Figure 2 – Types of monocytes

Discovery v.s. validation cohort

A typical biomarker discovery workflow encompasses multiple cohorts i.e. groups of people summarized in figure 3. The process begins with a discovery cohort, where new, unique and biologically significant candidates are discovered. Then, occasionally, there will be a verification cohort to determine if the discovery of those candidates can be reproducible. The clinical outcomes of the patients (e.g. mild and severe) are known during the discovery phase. Lastly, there will be a validation cohort who will be tested only with the candidates to determine if it can reliably distinguish their clinical outcomes.


Figure 3 – Types of cohorts

When blood samples of the discovery cohort were analyzed, the group noted an expansion in the proportion of circulating neutrophils in severe patients. Within these neutrophils, there were drastically more CD10 Low and CD101- immature neutrophils. While the number of monocytes were similar between severe patients and the controls, the monocyte profiles were different. In severe patients, there were significantly lesser numbers of non-classical monocytes. In mild patients, there were significantly higher numbers of intermediate monocytes. However, there were significantly higher numbers of classical monocytes in severe patients (figure 4). Other changes in the immune cell make-up between mild and severe patients were that there are significantly lower numbers of CD4+ and CD8+ T cells in severe patients.

Figure 4 – Monocyte profiles in controls, mild and severe patients

Red- classical, purple - intermediate, blue - non-classical

A closer look at just monocytes revealed that the monocytes of mild patients express a type 1 interferon signature (a type of cytokine i.e. immune signal) that was absent in the control and severe patients. This strong signature, however, disappears after 10 days. This probably is a immune response that was initiated due to the infection and lasted only for 10 days.
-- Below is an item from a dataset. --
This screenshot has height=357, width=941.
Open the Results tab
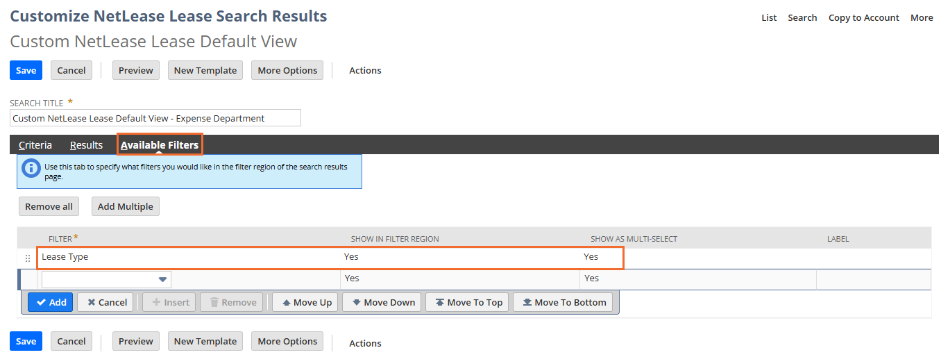[x=86, y=145]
Similarly, the neutrophils of mild patients also showed a significant type 1 interferon signature which disappears after 10 days. Neutrophils of severe patients, however, highly expressed genes involved in the production reactive oxygen species, inducible NOS pathway, IL-1 signalling and NFKB pathways, indicative of high levels of inflammation and stress.

Figure 5 – Types of neutrophils

Now, narrowing our focus onto the neutrophils for a second. It was observed that severe patients had more circulating immature neutrophils compared to controls and the mild patients. Specifically, there were more CD10Low CD101- CXCR4+ neutrophils which are ‘pre-neutrophils’ in the severe patients (figure 5). This seems to suggest a dysregulated neutrophil response towards the infection.
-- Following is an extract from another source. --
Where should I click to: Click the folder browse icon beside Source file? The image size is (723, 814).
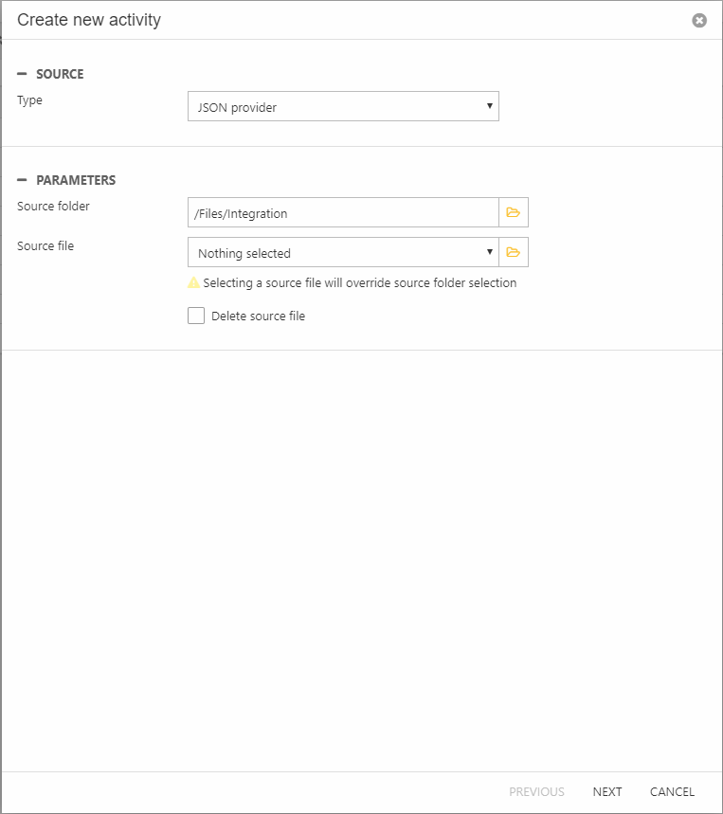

In addition, the group also found that severe patients had higher levels of S100A8 and S100A9 genes, which are calgranulin genes that codes for S100A8 and S100A9 alarmins that are released by neutrophils during inflammation. When they are released, they form a stable heterodimer known as calprotectin. Severe patients are found to have dramatically higher levels of calprotectin compared to controls and mild patients. Inflammatory signals CXCL-8, CXCL-12 and IL-6 were also found to be higher in severe patients.

In their validation cohort, they successfully validated their discoveries. While severe patients generally had higher levels of classical monocytes (as in the discovery cohort), they found a strong correlation between numbers of non-classical monocytes with time spent in ICU i.e. the more non-classical monocytes a COVID19 patient has, the more severe the illness and therefore more time spent in ICU (Mean number of days in ICU being 8.83 days).

Collectively, the authors found potential biomarkers of severe COVID19 summarized in Table 1.


Table 1 – Summary of potential biomarkers for mild and severe COVID cases

Most certainly, these biomarkers will require further testing and validation but they have the potential to discriminate and stratify COVID19 patients from a simple blood test. This is important in prioritizing medical attention to the ‘potentially severe’ patients before their illness develops and deteriorates. Another therapeutic avenue has also opened from this study where the authors proposed that targeting the over-production of calprotectin in severe patients may also prevent adverse downstream inflammatory responses caused by calprotectin.